Note that the output indicates the estimated required storage capacity. You should ^c to abort the command if the receiving system doesn’t have the required capacity. In this case, the snapshot is so small, the transfer is almost instantaneous. I can verify it worked by checking the receiving system: 

ssh 10.0.2.15 
ls /backups/ 
test 
ls /backups/test 

The location namof /test was created automatically and the second listing displays the contents of /etc/, the original source of the dataset. 

Let’s try replicating a larger snapshot. Note that I specify a different location on the destination pool to hold this snapshot of dru’s home directory: 

zfs snapshot tank/usr/home/dru@homedir 
zfs send -v tank/usr/home/dru@homedir | ssh 10.0.2.15 zfs receive backups/dru 
full send of tank/usr/home/dru@homedir estimated size is 3.13G 
total estimated size is 3.13G 
TIME		SENT		SNAPSHOT 
07:47:14	3.37M		tank/usr/home/dru@homedir 
<SNIP> 
08:09:53	3.15G		tank/usr/home/dru@homedir 

This command perked along, indicating the transfer progress until the transfer successfully completed. Over this network, it took 22 minutes to send just over 3GB worth of data. Your transfer times will vary—note them over a variety of transfer sizes and network activity to estimate your own baseline. 

If you’re impatient and try to list the contents of /backups/dru/ before the transfer completes, that destination won’t exist until the transfer is finished. Once the transfer is complete, a listing of /backups/dru/ should look just like her home directory. 

Incremental Replication 

Once an initial replication is complete, you can test sending an incremental snapshot. Let’s add a few new files to dru’s home directory and list the differences to the snapshot: 

zfs destroy tank/usr/home/dru@permtest1
cp /var/log/messages* /usr/home/dru/ 
zfs diff tank/usr/home/dru@homedir 
+	/usr/home/dru/messages 
+	/usr/home/dru/messages.0.bz2 
+	/usr/home/dru/messages.1.bz2 
+	/usr/home/dru/messages.2.bz2 

Let’s take a new snapshot that includes the 4 newly added files: 

zfs snap tank/usr/home/dru@homedir-mod 

To replicate these differences, add the increment switch (-i) and specify the names of the two snapshots. This command requires the first snapshot to already exist in the specified destination on the receiving system: 

zfs send -vi tank/usr/home/dru@homedir tank/usr/home/dru@homedir-mod | ssh 10.0.2.15 zfs receive backups/dru 
send from @homedir to tank/usr/home/dru@homedir-mod estimated size is 24.1M 
TIME		SENT		SNAPSHOT 
10:34:23	3.50M		tank/usr/home/dru@homedir-mod 
<SNIP> 
10:34:32	24.1M		tank/usr/home/dru@homedir-mod 

While the initial replication took 22 minutes, the incremental replication took 9 seconds. 

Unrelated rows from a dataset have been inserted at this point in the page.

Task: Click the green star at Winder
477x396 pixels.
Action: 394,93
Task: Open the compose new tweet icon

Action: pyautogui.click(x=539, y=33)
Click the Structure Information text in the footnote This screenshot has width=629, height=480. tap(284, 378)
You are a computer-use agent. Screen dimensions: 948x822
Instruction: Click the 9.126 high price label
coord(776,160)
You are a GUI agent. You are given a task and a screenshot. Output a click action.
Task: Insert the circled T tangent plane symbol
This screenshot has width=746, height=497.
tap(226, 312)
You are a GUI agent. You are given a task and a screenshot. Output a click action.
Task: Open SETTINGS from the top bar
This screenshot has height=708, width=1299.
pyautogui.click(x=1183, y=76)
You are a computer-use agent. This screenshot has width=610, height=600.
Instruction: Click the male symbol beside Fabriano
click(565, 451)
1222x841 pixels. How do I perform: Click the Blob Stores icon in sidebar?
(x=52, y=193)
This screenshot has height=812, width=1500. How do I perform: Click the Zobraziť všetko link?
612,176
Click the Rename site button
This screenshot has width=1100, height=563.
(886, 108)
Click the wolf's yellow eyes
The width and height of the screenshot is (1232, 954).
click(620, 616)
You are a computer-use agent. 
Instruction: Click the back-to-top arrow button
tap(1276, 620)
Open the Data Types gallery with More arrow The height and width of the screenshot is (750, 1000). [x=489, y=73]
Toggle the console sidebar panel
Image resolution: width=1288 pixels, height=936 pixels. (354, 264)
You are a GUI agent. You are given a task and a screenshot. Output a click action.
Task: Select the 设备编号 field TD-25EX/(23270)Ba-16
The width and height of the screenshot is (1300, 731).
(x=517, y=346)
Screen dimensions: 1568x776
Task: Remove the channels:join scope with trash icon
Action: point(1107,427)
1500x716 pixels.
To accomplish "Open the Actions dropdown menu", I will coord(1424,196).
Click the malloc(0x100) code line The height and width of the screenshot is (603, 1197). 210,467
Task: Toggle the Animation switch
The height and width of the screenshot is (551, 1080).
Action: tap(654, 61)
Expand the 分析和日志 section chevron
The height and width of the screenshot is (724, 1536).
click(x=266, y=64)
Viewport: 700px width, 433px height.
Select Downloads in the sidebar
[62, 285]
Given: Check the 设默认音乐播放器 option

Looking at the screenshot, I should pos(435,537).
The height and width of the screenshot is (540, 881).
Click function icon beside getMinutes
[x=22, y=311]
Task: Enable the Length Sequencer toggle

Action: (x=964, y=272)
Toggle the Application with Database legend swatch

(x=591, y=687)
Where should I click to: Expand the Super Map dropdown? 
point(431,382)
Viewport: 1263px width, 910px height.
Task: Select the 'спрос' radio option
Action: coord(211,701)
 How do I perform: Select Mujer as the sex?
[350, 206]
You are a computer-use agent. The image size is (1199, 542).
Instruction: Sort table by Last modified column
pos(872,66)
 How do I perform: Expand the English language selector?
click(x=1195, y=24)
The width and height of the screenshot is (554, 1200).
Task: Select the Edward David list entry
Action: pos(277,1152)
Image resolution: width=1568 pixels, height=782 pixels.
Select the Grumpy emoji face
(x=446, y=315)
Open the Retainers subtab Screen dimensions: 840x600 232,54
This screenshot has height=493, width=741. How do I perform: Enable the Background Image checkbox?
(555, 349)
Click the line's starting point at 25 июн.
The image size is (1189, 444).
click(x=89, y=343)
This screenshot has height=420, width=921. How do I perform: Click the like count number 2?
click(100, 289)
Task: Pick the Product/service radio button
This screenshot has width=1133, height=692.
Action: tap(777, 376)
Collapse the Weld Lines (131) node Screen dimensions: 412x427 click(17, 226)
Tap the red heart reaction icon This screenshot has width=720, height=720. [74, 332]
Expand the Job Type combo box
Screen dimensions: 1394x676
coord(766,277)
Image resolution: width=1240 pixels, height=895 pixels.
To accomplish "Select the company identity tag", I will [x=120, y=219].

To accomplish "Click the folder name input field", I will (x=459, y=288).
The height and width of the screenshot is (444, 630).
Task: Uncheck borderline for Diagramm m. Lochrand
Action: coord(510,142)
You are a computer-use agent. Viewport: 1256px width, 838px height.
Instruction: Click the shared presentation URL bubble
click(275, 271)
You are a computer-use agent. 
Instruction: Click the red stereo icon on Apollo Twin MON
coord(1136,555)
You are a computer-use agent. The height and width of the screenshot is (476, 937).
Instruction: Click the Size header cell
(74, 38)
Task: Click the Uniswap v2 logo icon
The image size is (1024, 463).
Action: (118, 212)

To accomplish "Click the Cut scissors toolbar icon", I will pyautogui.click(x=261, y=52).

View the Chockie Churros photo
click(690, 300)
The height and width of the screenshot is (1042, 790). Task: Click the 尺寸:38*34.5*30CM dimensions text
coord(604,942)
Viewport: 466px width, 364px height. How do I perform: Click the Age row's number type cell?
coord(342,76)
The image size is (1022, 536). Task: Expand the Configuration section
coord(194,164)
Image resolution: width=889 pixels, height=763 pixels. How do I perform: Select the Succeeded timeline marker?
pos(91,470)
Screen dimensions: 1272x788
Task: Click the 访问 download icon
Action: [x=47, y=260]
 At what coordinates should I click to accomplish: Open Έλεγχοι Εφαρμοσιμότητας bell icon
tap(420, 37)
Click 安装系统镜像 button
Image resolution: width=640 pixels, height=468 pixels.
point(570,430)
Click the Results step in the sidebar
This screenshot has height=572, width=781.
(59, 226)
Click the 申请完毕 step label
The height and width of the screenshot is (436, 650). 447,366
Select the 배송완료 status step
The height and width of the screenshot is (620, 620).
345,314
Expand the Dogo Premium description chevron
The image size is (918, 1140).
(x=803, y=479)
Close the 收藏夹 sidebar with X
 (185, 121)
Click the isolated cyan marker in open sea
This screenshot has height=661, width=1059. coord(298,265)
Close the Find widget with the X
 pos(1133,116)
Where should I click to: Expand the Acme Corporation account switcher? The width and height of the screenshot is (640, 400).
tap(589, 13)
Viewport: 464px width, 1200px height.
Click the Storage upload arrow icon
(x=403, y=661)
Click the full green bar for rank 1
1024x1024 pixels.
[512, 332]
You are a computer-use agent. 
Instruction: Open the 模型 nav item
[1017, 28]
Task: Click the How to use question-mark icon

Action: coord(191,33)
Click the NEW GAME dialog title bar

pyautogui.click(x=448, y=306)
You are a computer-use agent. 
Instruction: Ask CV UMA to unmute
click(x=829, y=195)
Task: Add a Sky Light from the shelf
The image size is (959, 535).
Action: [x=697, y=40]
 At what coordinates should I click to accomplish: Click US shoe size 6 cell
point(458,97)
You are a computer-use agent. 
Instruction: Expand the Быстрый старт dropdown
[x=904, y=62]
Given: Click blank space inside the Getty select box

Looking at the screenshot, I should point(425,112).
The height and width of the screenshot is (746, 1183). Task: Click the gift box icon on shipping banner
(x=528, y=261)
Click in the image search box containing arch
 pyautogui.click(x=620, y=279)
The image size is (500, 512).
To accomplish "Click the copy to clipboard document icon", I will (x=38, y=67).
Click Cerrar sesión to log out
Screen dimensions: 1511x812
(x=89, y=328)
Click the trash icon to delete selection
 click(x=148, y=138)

If I ssh into the receiving system and do a listing, the 4 added files appear in /backups/dru/. 

Note: 

If you receive this error when performing an incremental replication: 

cannot receive incremental stream: destination backups/dru has been modified since most recent snapshot 

warning: cannot send ‘tank/usr/home/dru@homedir-mod’: signal received 

it means that ZFS has determined that replicated data has changed on the destination; since the snapshots on the sending and receiving systems are no longer identical, ZFS aborts the replication. If the dataset has accidently changed since the last snapshot, you can use the zfs rollback command to revert the changes. If you want to overwrite the data changes on the receiving system, use receive -F in the command to force the receiving system to rollback to the state of the last received snapshot so the systems are again in sync. 

Conclusion

This article should get you started replicating data between systems. We recommend that you start with small amounts of data to get a better understanding of replication times within your own environment.